Does anyone know why this is true? I suspect that this is a standard trick which I have not seen.
Assume that $X$ is a noetherian scheme. Let $C \subseteq X $ be a constructible set. Then we can write $$ C = (U_1 \cap K_1) \cup (U_2 \cap K_2) \cup \dots \cup (U_s \cap K_s) $$ where each $ U_i $ is open and each $ K_i $ is closed. Assume that $ U_i \cap K_i \cap U_j \cap K_j \not= \emptyset $. Since we have the equation $$ U_j \cap K_j \backslash U_i \cap K_i = [U_j \cap (K_j \backslash U_i)] \cup [(U_j \backslash K_i) \cap K_j] $$ we can refine our decomposition for $C$ by adding in a new term with closed part $ K_j \backslash U_i \subset K_j$ (this is a strict inclusion). Since $X$ is noetherian, the infinite pigeon hole principle tells us that this process cannot go on forever. Therefore we must reach a point when all of the locally closed sets are disjoint.
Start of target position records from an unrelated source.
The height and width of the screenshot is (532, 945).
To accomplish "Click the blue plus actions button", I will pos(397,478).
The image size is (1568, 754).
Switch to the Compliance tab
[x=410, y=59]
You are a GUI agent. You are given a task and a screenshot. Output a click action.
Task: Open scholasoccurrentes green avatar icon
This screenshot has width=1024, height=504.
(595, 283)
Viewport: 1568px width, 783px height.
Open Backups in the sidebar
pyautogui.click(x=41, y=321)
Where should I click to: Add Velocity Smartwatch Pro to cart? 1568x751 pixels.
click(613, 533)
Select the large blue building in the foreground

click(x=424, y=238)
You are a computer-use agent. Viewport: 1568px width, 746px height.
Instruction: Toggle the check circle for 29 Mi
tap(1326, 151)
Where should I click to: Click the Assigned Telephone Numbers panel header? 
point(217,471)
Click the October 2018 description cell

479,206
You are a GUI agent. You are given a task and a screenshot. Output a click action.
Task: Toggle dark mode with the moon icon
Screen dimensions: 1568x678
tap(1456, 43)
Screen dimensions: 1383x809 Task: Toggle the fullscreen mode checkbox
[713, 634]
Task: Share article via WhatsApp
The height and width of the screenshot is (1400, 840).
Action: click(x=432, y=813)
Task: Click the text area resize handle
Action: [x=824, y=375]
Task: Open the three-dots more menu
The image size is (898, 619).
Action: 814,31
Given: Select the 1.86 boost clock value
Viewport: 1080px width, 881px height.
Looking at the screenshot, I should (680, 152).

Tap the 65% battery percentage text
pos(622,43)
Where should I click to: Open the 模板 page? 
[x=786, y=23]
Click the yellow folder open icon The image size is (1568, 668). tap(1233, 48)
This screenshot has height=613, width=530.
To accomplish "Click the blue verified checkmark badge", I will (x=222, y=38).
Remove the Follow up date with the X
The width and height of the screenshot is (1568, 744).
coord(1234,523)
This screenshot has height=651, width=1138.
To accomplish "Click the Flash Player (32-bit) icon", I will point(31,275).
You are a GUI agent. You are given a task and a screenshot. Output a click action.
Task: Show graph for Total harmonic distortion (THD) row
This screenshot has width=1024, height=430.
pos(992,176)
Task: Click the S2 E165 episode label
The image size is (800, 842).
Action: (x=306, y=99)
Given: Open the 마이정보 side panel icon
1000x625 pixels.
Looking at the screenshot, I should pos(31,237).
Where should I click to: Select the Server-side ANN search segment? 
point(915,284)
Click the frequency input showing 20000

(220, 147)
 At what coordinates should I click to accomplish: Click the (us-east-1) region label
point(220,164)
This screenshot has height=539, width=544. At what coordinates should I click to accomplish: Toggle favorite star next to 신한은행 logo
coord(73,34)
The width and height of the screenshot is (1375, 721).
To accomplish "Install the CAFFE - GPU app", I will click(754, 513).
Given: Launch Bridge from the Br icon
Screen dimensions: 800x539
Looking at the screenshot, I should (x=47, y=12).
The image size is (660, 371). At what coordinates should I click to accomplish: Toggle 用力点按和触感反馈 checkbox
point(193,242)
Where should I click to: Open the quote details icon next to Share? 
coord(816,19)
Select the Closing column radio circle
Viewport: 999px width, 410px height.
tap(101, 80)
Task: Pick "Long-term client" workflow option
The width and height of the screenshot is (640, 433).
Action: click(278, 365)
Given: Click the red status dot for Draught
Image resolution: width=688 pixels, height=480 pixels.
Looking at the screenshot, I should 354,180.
Actually, the proof does not require the noetherian property. Here is a proof which I found here:
It suffices to prove that the family of sets which are finite disjoint unions of locally closed sets is a boolean algebra. It is obviously closed under finite intersections. Now the complement of such a set is a finite intersection of complements of locally closed sets, so it remains to show that the complement of a single locally closed set is a disjoint union of locally closed sets. Suppose $O\cap C$ is a locally closed set where $O$ is open, $C$ is closed. Then the claim follows immediately from $(O\cap C)^c=O^c\cup C^c=(O^c\cap C)\sqcup C^c$, since $O^c\cap C$ is open and $C^c$ is closed.